Bijoux et vêtements de la fin de la période ilkhânide

Vêtements masculins

- Maillot de corps : Dans les miniatures, nous voyons souvent un col blanc sous la robe ou le ghabâ.

- Robe longue : Portée sous le ghabâ et aussi longue que lui, cette robe serrée avait de longues manches.

- Ghabâ : Il était souvent muni de courtes manches et d’un col cache-cœur qui se fermait sous l’aisselle.

- Robe longue ressemblant à une djellaba : Cette robe longue à de longues manches était uniquement portée à l’extérieur.

- Pantalon : Les pantalons de l’époque étaient larges en haut et serrés sous les genoux, d’où la similarité avec les tchâghchour féminins
de l’époque qâdjâre.

- Ceinture et écharpe : Eléments d’habillement masculins et féminins incontournables, la ceinture et l’écharpe étaient souvent, pour les plus riches, en soie et ornés de bijoux.

- Chapeau : les chapeaux ont subi la plus grande influence du modèle chinois. Ils sont souvent ronds ou conique et parfois entourés d’une écharpe. En temps de guerre, les chapeaux étaient ornés de plume.

- Chaussures : On portait généralement des bottes hautes ou des bottines, parfois remplacées par des chaussures en tissu à motif floral.

Vêtements féminins

- Maillot de corps : Sur les miniatures de l’époque, on voit le col rond parfois à fleurs, parfois unicolore, de ce maillot porté sous les autres habits.

- Robe longue : Elles étaient souvent en soie, importées, avec de longues manches assez serrées.
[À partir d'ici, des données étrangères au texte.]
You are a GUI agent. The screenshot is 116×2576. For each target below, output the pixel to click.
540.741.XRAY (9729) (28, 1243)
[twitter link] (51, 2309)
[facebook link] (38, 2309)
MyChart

On ornait la robe d’une ceinture ou d’une fine écharpe.

- Ghabâ : Très long, le ghabâ avait souvent de courtes manches avec un col à revers au crochet et parfois orné de fourrure.

- Robe longue ressemblant à une djellaba : Elle était souvent munie de longues et larges manches, avec un col cache-cœur qui se fermait sous l’aisselle.

- Couvre-chefs : Les femmes de l’époque portaient des chapeaux, des foulards, des latchaks, des rubans, des calottes, des niqâbs et des tchâdors.

- Chaussures : Dans les miniatures, les longues robes féminines cachent généralement les chaussures, qui étaient vraisemblablement plates et souples.

- Bijoux : Il s’agit de colliers, de boucles d’oreilles, de bandeaux, de diadèmes et des pendentifs en perles. Les femmes portaient aussi des ceintures en or et des bracelets de bras ornés de pierres précieuses.

Vêtements féminins et masculins de l’ère ilkhânide, à voir portés par Hulagu et son épouse Doughouz Khâtoun

Bibliographie :
- Stierlin Henri, L’art de l’islam en Orient, Gründ, 2002.
- Gheybi Mehrâsâ, Hashthezâr sâl târikh-e poushâk-e aghvâm-e irâni (8000 ans d’histoire des vêtements des peuples persans), Téhéran, Hirmand, 2006.
- Schrato, Umberto ; Grube, Ernest, L’art chez les Ilkhanides et les Timurides, traduction en persan de Yaghoub Ajand, Mowlâ, 1997.
- Mohammadi, Irân ; Davallou, Mansour, Târikh-e honar-e irân (L’histoire de l’art iranien), Téhéran, 2005.
- Roux Jean-Paul, Histoire de l’Iran et des Iraniens, des origines à nos jours, Paris, Fayard, 2006.